The BBC played a risky game with this short series. Aimed very directly at the people that love Doctor Who, they built it up to be something enormous. Steven Moffatt spent a lot of time raving about it on Twitter, and between him and Mark Gatiss, interviews, blog posts and adverts, it was hard to escape from the glare of the descending Sherlock.
When it finally arrived, it turns out, the risk was absolutely worth it. Written to perfection, with a fine story and strong (as ever) dialogue, plus two extremely well-chosen actors in place, it’s hard to see where this episode could have been improved upon.
Starting with Watson is important. He is our in. John Watson is very sweet, damaged by war, desperate for action, ultimately a good guy. He needs somewhere to live. He bumps into someone who knows someone, and thus we (and John) are introduced to Sherlock.
It’s hard to know what to make of someone when your first glimpse of them involves a riding crop. The lab girl clearly likes him (although I still see her as that nurse out of Casualty), and I really liked the thing with the lipstick, as miniscule a part of the episode as that was.

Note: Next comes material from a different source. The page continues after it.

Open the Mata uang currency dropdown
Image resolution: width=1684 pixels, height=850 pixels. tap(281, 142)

So, Sherlock has John all sussed out, and the best sequence of the entire episode plays out for us – SH explains how he came to his conclusions about Watson, impressing his new friend, but he gets one bit wrong. Already this has set them up to have a great relationship.
The police have a case on their hands, and Sherlock is interfering via text message. This is no deer-stalker rip-off of some classic literature. This is Sherlock, similar but changed, crafted into something new and almost painfully modern.

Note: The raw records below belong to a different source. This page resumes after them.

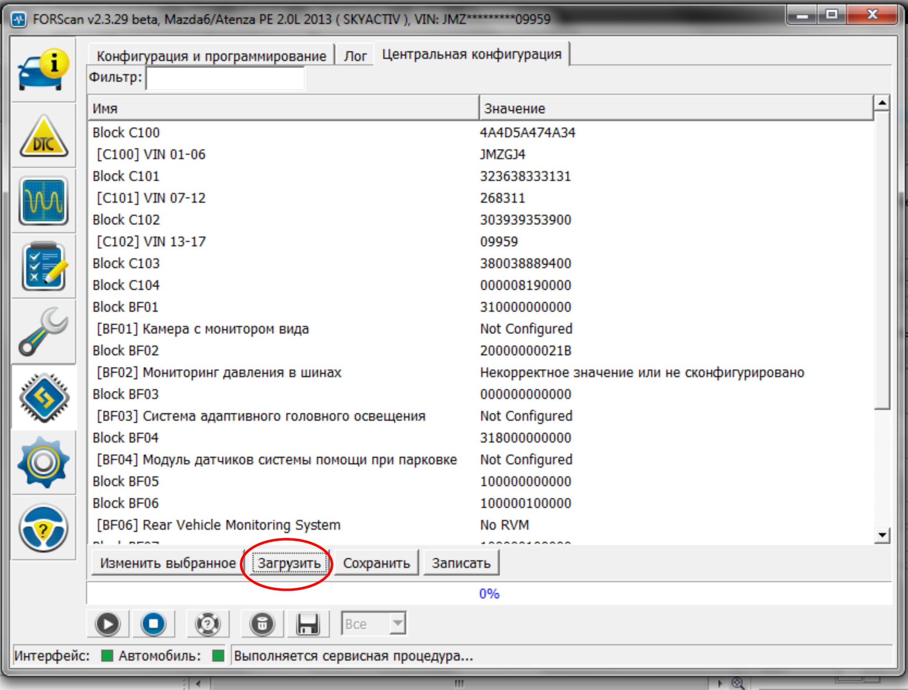Open the tests checklist section
Screen dimensions: 908x690
click(x=44, y=266)
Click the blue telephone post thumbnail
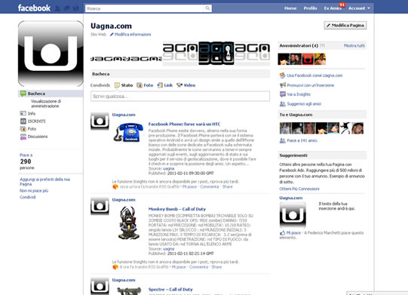Image resolution: width=408 pixels, height=295 pixels. pos(128,132)
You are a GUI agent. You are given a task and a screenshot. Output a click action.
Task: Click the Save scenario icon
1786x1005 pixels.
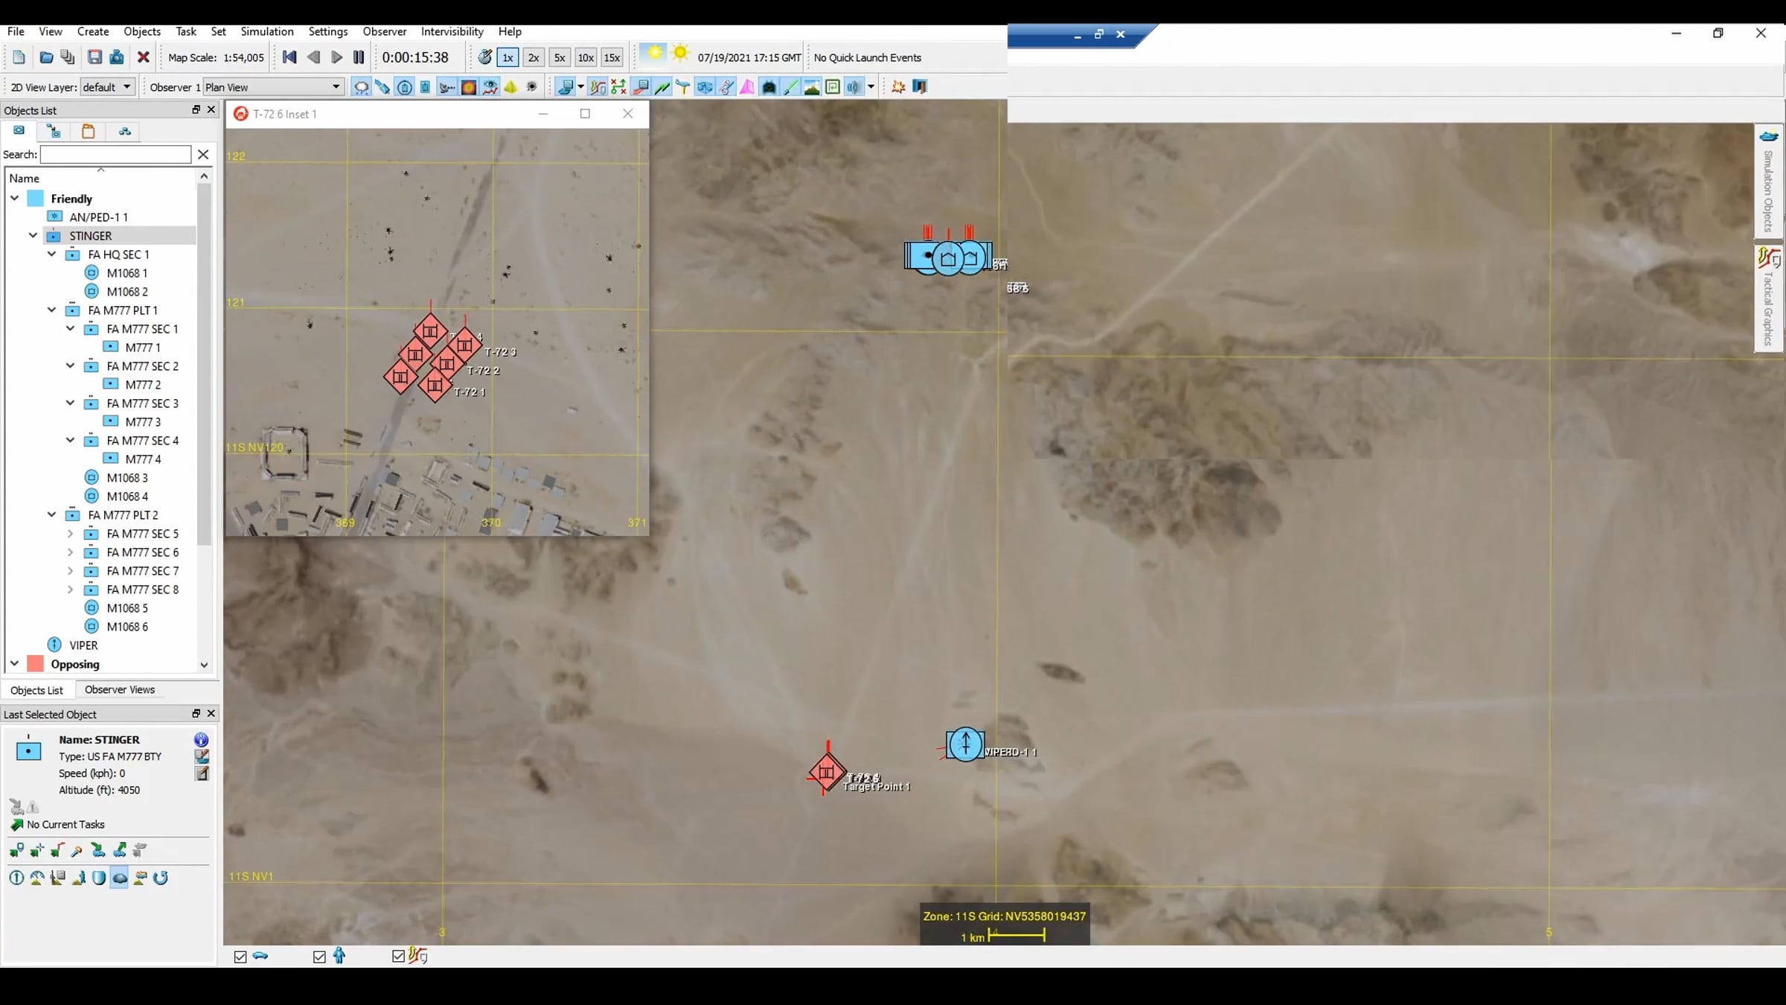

What is it about the exceedingly clever but vulnerable male that grabs the nation’s hearts? The Doctor is an alien, doesn’t fit in, tries to reach out to humans but is always left a little bemused – as they are to him. Sherlock describes himself as a “high-functioning sociopath”, clearly unable to understand why people find him baffling, whilst simultaneously wondering what on earth goes through these human heads. Even someone as remote as Superman fits the “male, good sense of humour, high intelligence, eager to save the planet, seeks human to explain this crazy world” criteria. Whatever it is, it sure is popular on our TV screens.

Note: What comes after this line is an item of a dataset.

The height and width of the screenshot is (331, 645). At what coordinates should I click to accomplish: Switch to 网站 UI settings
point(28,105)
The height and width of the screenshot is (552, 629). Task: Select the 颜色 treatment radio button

Regardless of steretype, the new Sherlock keeps on breaking the bonds of his literary counter-part. He uses umpteen nicotine patches instead of drugs. He sends text messages to a distant Watson just because he is bored. John himself blogs instead of writing the books we know and love. The blog actually exists, and whilst it is interesting to read, I wonder if it is entirely necessary. The only bit I particularly enjoy is seeing Sherlock’s responses.
The story for this opener is supremely strong. A string of suicides seem unconnected, but are eventually tracked down to a serial killer. Sherlock, and his new found friend, investigate at a rapid pace, all the while finding out about each other. Watson learns that he doesn’t need to walk with a stick, and Sherlock learns… well, actually he just has a jolly good time.
The police and their attitudes towards their “consulting detective” show frustration but a grudging respect. Without him, they would be nowhere, but with him, they are running around without a clue as well. I must say, I guessed that it involved taxis from quite early on, and I was a little disappointed when the police realised the phone was in the property but didn’t connect it with the cabbie no one ordered walking up the stairs.
I do not claim to have figured it all out, though, not by a long shot. Using the on screen text to give an insight into what Sherlock is seeing was a great idea – it allowed us in but didn’t spoil his big reveals. So what if her coat is wet? Oh right, yes, that means she came from Cardiff. Duh.
The big showdown was also great. Sherlock can’t resist playing the game, and in the end, he needs his friend to save him/stop him (echoes of the Doctor here too). He also shows a quite disturbing side when trying to get the name of the mastermind behind it all. Moriarty. He is the big bad.
A great story and great casting. Una Stubbs is inspired, by the way, even if she only has a tiny part in it. Martin Freeman plays the straight man well, just like he did in The Office. And Benedict, what to say about him? He clearly has the greatest name ever, and immediately people were wondering why he hadn’t been cast as Doctor Who. He has that great flippant yet loveable thing going on. There were reports that he had been in talks for the DW role, but didn’t like the idea of being on people’s lunchboxes. Why is this such a big deal? If he had been Doctor Who, he wouldn’t have been Sherlock, and I am more than happy with the way things have turned out.
We’ve got an excellent Sherlock and a strong John. The relationship between the two is set for great things, it’s just a hope that the stories are strong enough to hold them up.